We are getting somewhere. So a bunch of devs develop an SDK, and some demo implementations. No country adopted the app yet, there is no version that works, as there is no version by an ID card authority.

It does not matter what Ursel said, there is no app. There is only an SDK.

And to then the press talks about "the App". Why would one add such a node in the first place? Only because of this reporting.

https://github.com/eu-digital-identity-wallet/av-app-android-wallet-ui#important-note

The current version is not feature complete and will require further integration work before production deployment. In particular, any national-specific enrolment procedures must be implemented by the respective Member States or publishing parties.

[โ€“] helloyanis@furries.club 3 points 4 days ago (1 children)

@vapeloki I really don't get what you say with "there is no app". The repo is literally called " age verification Android application". It's not an SDK
Also, why shouldn't it matter what Ursula said?The part of the readme you linked me mentions "In particular, any national-specific enrolment procedures must be implemented by the respective Member States or publishing parties". This does not relate to the security of how data is stored.

"The current version is not feature complete", well, it's not what I'm complaining about. The thing is the feature that are there are not well made and use an approach that don't focus on security and privacy.

Yes it's a demo but if they want people to base their implementation based on that, then every implemenation will be faulty. A demo is meant to DEMOnstrate how it's done. It never says anywhere it's a prototype and if it was so, they wouldn't brag about top notch security on their web page.

But anyways, you probably won't change your mind.

[โ€“] vapeloki@lemmy.world 1 points 3 days ago (1 children)

Ok, once again in slow: each country must implement their own app.

One for Germany, one for France and so on.

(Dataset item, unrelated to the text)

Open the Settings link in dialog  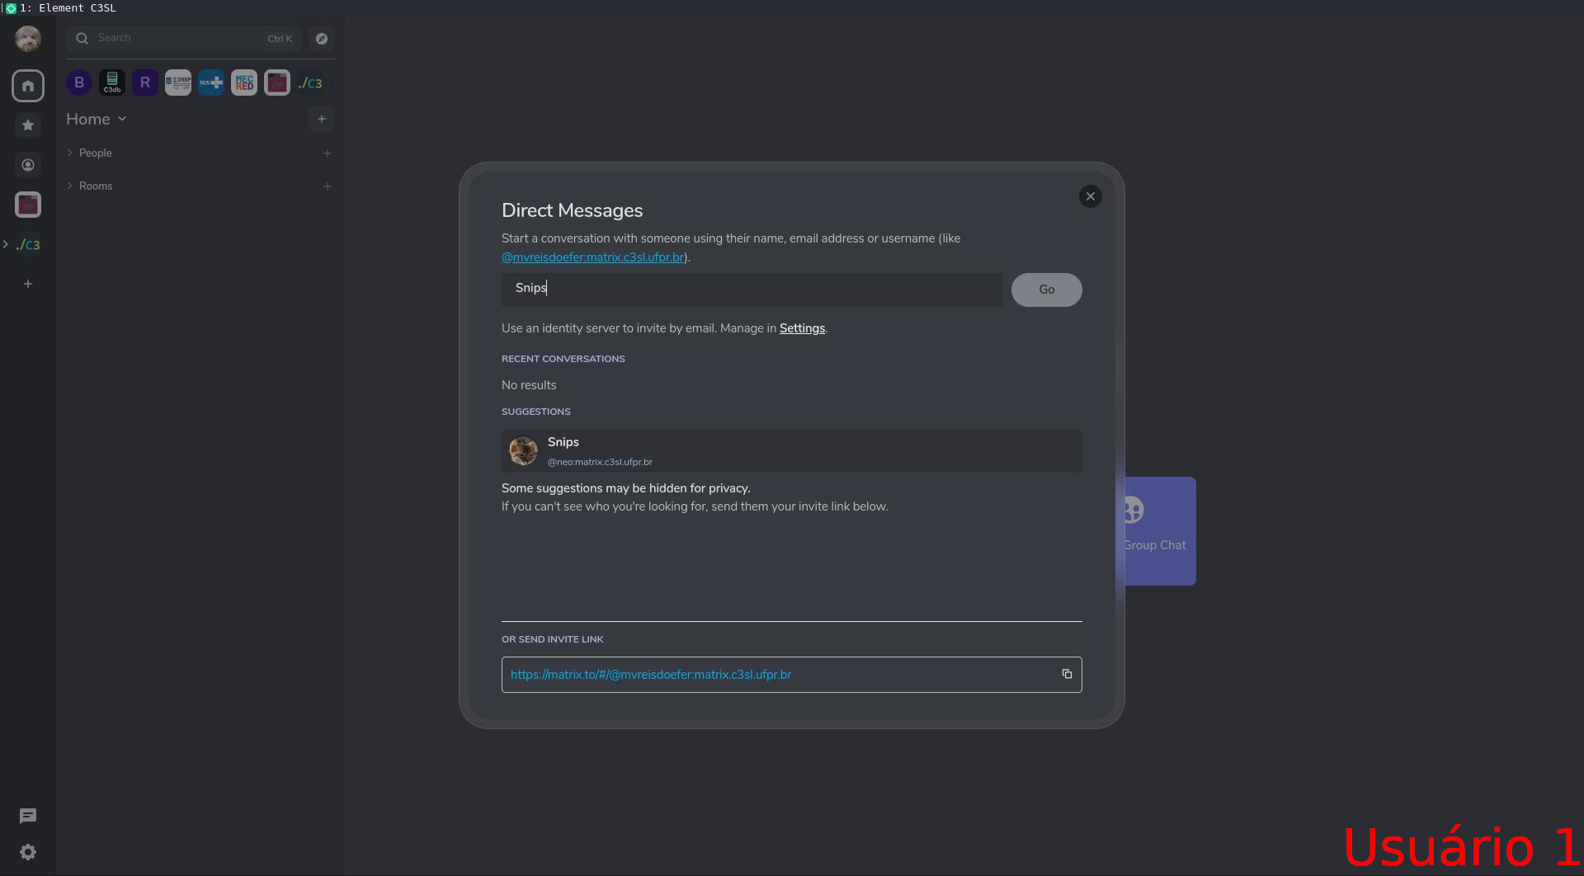tap(802, 328)
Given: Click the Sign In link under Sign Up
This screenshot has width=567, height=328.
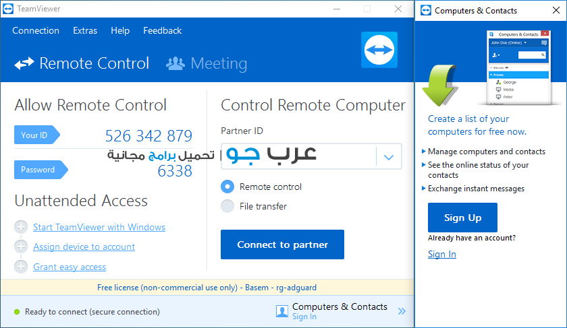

Because it has to be tied into the ID card system of the country.

You can build the app in the repo but the app can not do any age verification without this integration. I even cited the fucking sentence from the readme.

[โ€“] helloyanis@furries.club 0 points 3 days ago (1 children)

@vapeloki The issue is, once again, not that the app allows you to bypass age verification or anything with how countries implement it. It's that the app makes it extremely easy to get the data and spoof someone else, while claiming it's secure and privacy focused while it is not.
A prectical example would be :
- Someone steals my phone
- They can access the app as they can bypass the PIN
- They can appear and act as myself on any platform that will use the system to verify
No matter how countries implement it or how the app is still "in development", I'm just saying that this current implementation is insecure and can be very easily hacked besides what is being said on the public spaces like the dedicated website and the twitter account of the president of the EU commission.
I will probably stop replying to this thread now as you keep telling me the same arguments and even when I demonstrate how I disagree with them, you keep repeating the same ones so I'll just stop wasting my time

[โ€“] vapeloki@lemmy.world 1 points 3 days ago

I don't say the code isn't sloppy and should never go live I. It's state.

I say: show me the app on the app store that you can download and use.

We are talking about security issues in a reference implementation.

We are not talking about an app. All this does is to spread fear and if this whole thing is not accepted by the Public because of this , what then? We land up in a privatisation scenario once again and then fuck privacy.

This state of the Codebase is fixable, but stop talking about it like it would be a released app. It is not.